Além dos presídios, os dados da COVID-19 nas periferias dos centros urbanos constituem lacunas na contabilização oficial da pandemia – o que acontece de forma inversamente proporcional ao tamanho da população dessas áreas. A Agência Mural de Jornalismo nas Periferias retratou em junho, no jornal Folha de São Paulo, o apagão de informações oficiais relativas à pandemia nas favelas e bairros pobres paulistanos. A agência afirma que a situação nas comunidades da capital não é informada, e que  líderes comunitários de Paraisópolis e de Heliópolis relatam dificuldades em conseguir dados oficiais sobre a infecção. O fato se repete em relação às mais de 1.700 comunidades da capital. O pouco que se sabe não é nada alentador: as pessoas nas periferias têm uma probabilidade dez vezes maior de morrer de COVID-19 que os habitantes das demais áreas. Brasilândia e Sapopemba são ainda apontadas pela prefeitura como localidades perigosas para o contágio, e também com a maior taxa de óbito – seguidos por Grajaú, Capão Redondo, Jardim São Luis e Jardim Ângela. A agência destaca, também, que a prefeitura de São Paulo não distingue, nas comunidades, as mortes confirmadas das mortes suspeitas. Na apuração do OPGH, o boletim situacional da pandemia divulgado pela prefeitura no dia 29 de maio divide a cidade por distritos administrativos, e a distinção entre mortes confirmadas e suspeitas é feita de forma agregada para todo o município (1).  A agência realiza, ainda, um boletim exclusivo do coronavírus nas periferias paulistanas.

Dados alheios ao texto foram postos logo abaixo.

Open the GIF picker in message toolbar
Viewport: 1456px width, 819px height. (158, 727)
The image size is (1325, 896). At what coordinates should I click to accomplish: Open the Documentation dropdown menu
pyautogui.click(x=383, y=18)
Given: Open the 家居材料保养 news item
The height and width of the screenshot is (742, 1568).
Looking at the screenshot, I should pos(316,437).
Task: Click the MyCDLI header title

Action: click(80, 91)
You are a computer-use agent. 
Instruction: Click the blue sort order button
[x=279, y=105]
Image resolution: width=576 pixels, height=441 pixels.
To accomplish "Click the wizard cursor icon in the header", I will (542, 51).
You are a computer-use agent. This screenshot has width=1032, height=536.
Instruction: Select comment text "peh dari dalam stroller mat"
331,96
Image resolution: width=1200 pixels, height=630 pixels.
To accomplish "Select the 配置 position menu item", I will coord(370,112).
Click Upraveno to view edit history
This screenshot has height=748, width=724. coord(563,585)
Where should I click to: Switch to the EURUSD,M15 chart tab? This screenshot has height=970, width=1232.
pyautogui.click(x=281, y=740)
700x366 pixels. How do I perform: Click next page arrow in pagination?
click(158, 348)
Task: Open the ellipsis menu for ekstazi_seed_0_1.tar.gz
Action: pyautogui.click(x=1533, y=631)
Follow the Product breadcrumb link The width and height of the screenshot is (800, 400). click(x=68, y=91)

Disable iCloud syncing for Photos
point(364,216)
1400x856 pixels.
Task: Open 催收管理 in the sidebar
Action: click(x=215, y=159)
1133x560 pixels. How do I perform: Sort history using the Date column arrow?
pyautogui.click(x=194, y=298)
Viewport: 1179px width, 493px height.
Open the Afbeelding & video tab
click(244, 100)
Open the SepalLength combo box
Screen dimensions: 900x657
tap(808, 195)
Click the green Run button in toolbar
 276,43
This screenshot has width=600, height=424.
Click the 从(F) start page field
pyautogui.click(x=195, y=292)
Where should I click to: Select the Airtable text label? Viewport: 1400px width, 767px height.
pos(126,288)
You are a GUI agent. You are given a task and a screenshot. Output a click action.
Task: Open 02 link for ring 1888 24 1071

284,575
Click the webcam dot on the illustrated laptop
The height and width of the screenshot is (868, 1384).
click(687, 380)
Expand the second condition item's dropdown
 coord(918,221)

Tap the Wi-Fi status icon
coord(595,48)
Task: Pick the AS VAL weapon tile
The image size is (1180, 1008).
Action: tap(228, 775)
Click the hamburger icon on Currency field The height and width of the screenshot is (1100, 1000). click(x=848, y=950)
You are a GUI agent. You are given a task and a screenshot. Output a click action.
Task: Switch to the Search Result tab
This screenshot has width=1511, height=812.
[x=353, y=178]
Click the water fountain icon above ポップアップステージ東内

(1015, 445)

No monitor da cidade do Rio (atualizado diariamente), os casos não são localizados por comunidade, embora haja o registro dos bairros. Para  fornecer um panorama da pandemia nas favelas, o Voz das Comunidades também fez seu próprio monitor – o Painel Covid nas Favelas. No dia 23 de junho, as favelas da Maré, Rocinha e Jacaré lideravam o número de casos, sendo que a Maré também possuía mais mortes pela doença. Na data, o total era de 2.094 casos confirmados e 438 mortes nas favelas do Rio. De acordo com a série histórica do painel (que vem desde o dia 23 de março de 2020), o pico de casos aconteceu no dia 2 de junho. Para atualizar o painel, o Voz das Comunidades tem que colher, todos os dias e de forma manual, informações com a prefeitura do Rio de Janeiro, o governo estadual do Rio de Janeiro, a Clínica da Família Zilda Arns, a Clínica da Família Pavão-Pavãozinho e Cantagalo, o Centro de Saúde Escola Germano Sinval Faria (ENSP), a Clínica da família Victor Valla, a Clínica da Família Maria do Socorro Silva e Souza, a Clínica da Família Valter Felisbino de Souza, a Unidade de Saúde da Família João Candido, a Clínica da Família Anthídio Dias da Silveira, a Clínica da Família Rinaldo De Lamare, o Cms Dr Albert Sabin e o Comitê SOS Providência.